TASK INSTRUCTIONS: Only an exact repeat of the listing, without its images, counts as the answer.
--- AVAILABLE DATA Enclosed Below ---
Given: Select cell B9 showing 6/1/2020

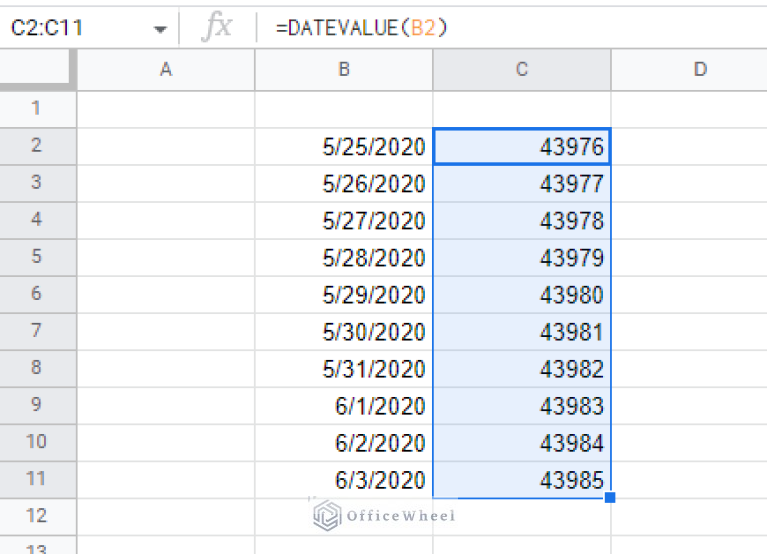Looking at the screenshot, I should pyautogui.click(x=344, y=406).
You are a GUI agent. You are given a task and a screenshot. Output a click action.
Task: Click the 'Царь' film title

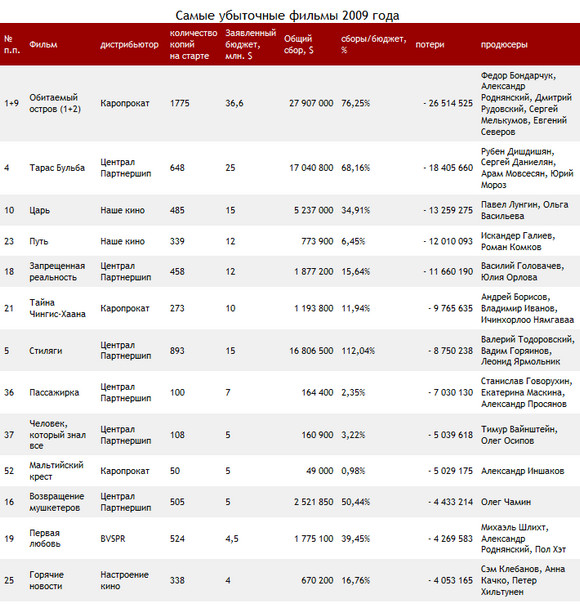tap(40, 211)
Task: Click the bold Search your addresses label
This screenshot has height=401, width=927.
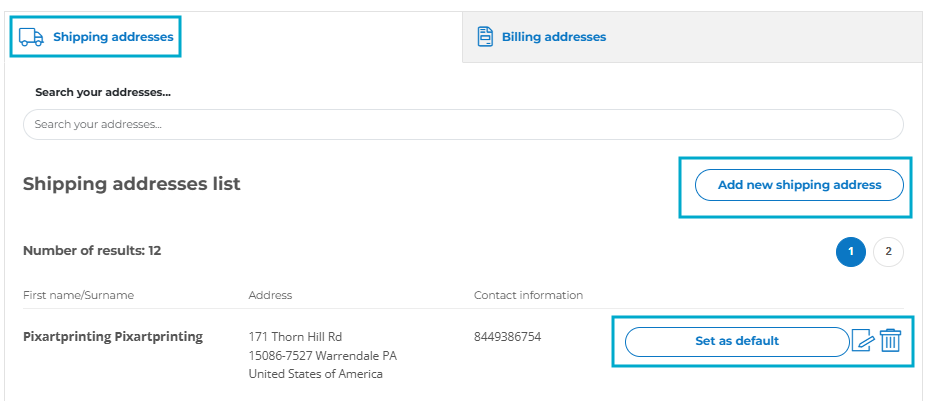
--- End of Enclosed AVAILABLE DATA ---
SOLUTION TO THE EXERCISE:
Given: Select cell B9 showing 6/1/2020

Looking at the screenshot, I should pyautogui.click(x=344, y=406).
You are a GUI agent. You are given a task and a screenshot. Output a click action.
Task: Click the 'Царь' film title

tap(40, 211)
Task: Click the bold Search your addresses label
This screenshot has height=401, width=927.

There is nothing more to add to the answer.